Physically, it is a thing of beauty.  It is hard cover, brimming with photographs and drawings (some glossy museum pictures juxtaposed with current photographs that the author has taken herself), with thick, luxuriant white pages.   And beautiful it should be, I suppose, supported as it is by the City of Sydney, the Australia Council, the Australian Academy of Humanities and the State Library of NSW.  In fact at first I thought it was a coffee table book to accompany a series (there was an SBS series of that name) but it’s not.  It’s a history (with the humility to designate itself a history rather than the history) fair and square, without apologies.

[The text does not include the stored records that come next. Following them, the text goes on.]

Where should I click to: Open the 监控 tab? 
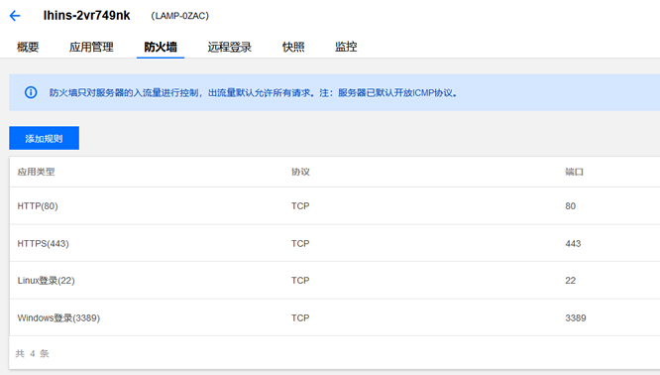(346, 47)
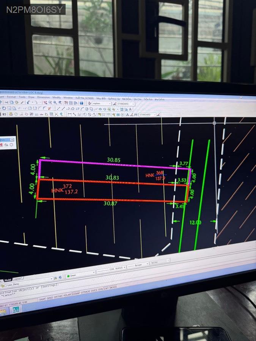The height and width of the screenshot is (341, 256).
Task: Toggle ORTHO mode in status bar
Action: pos(58,297)
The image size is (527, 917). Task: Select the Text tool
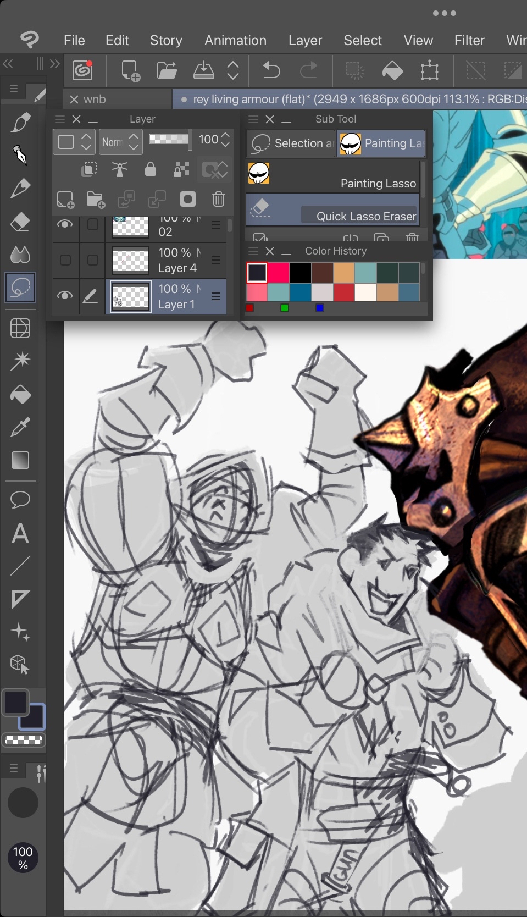coord(20,533)
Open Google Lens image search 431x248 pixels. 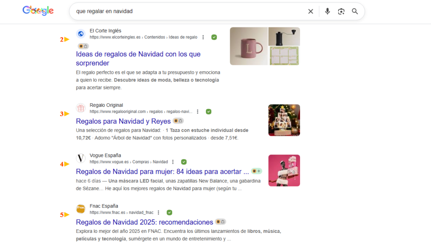pyautogui.click(x=341, y=11)
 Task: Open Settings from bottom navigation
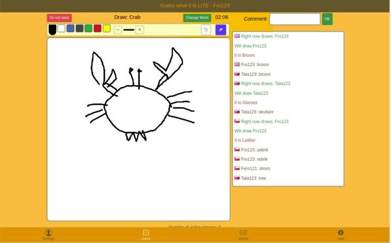tap(49, 234)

Karskens nails her colours to the mast: she is writing as an historian, and participating in a historical conversation with other historians:

This book has its roots deep in a great mountain of existing research, thinking and histories.  Historians work collectively, within a wider community of scholars.  So history writing is less an individualist pursuit than a collective quest, and an ongoing process.  This is one reason references are so important: they rightly acknowledge the work of past scholars, as well as guiding future readers and scholars into the literature.  In the notes and bibliography of this book you will find, besides original manuscripts and archival records, maps and pictures, an extraordinary and diverse body of scholarship about early Sydney, works mainly by historians, but also archaeologists, economists, anthropologists, art and architectual historians, ecologists, geologists, museuologists, geographers, biographers and local and community historians.  (p. xii)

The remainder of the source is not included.